Is it just me? What’s the big deal over number plates?
Why would someone pay half a million bucks for a piece of metal with three numbers on it?
Because the Victorian black and white numerical number plate ‘101’ set a new Australian record when it went under the hammer for $510,000 this week at Shannons Melbourne Autumn sale.
We’re not sure why it’s a record, because $2.45 million was paid for a plate last year — but Shannons is claiming it as a record.
The $510,00 was almost double the previous figure of $268,000 that was paid for the plate ‘124’ at Shannons Melbourne Late Summer auction in February.
Shannons says the sale was the culmination of a prolonged duel among floor, phone and online bidders that opened at $300,000 and resulted in victory to the floor bidder.
The next best number plate result was $157,000 paid for ‘453’, while ‘752’ made $150,000.

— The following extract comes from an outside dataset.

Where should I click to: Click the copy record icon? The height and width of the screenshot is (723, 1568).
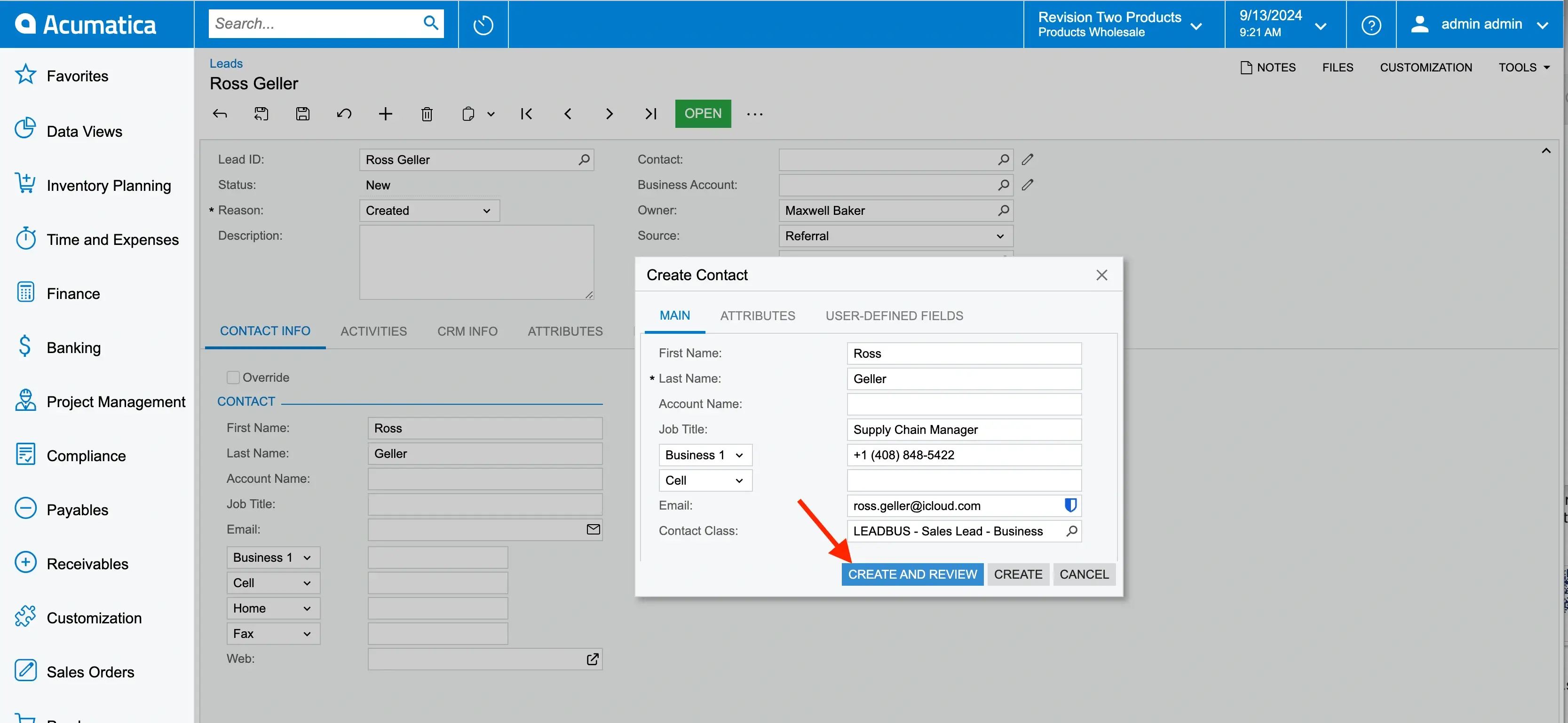point(467,113)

Somewhere along the line however they seem to have overlooked the $2.45 million paid for NSW plate ‘4’ last year by Chinese-Australian sex toy magnate Peter Tseng.

In fact, Tseng purchased the plate before a crowd of 300 people at another Shannons auction in August last year.

A renowned number plate collector, the entrepreneur arrived in a red Ferrari bearing the number ‘2’ licence plates.

Tseng also owns the Hong Kong-registered number ‘1’ plate and the personalised plate ‘ONE’ that sits on his 1969 Mercedes.

For those who remember, the number 4 plate was once owned by Aussie John Symond, founder and executive chairman of Aussie Home Loans, who stuck it on his Roller.

As an aside, we spotted a three or was it four-digit NSW plate on a crappy old Corolla on Sydney’s M7 Motorway the other day.

Guess the owner was just using the Toyota as a parking space for the plate, or he has a very droll sense of humour.

If you have a minute have a gander at some of the heritage plates advertised on numberplates.com.au, the home of Aussie number plate sales.

The site has the Victorian plate ’81’ currently advertised for $295,000 (you’d think it would cost more than 101?)

Other states don’t seem to attract anywhere near the same sort of prices.

You can pick up the NSW plate ‘970’ for just $85,000, not that this is any sort of bargain, or the Tasmanian plate ‘247’ for just $8000.

Maybe the BUG-076 plates on my poor old 1976 Volkswagen Beetle were actually worth more than the car itself in hindsight (oh, if I only had it now?)

Some smart cookies obviously make a living out of coming up with clever plates and then advertising them for sale.

Seen any good plates lately?

Update: apparently it’s a record for a three-digit Victorian plate.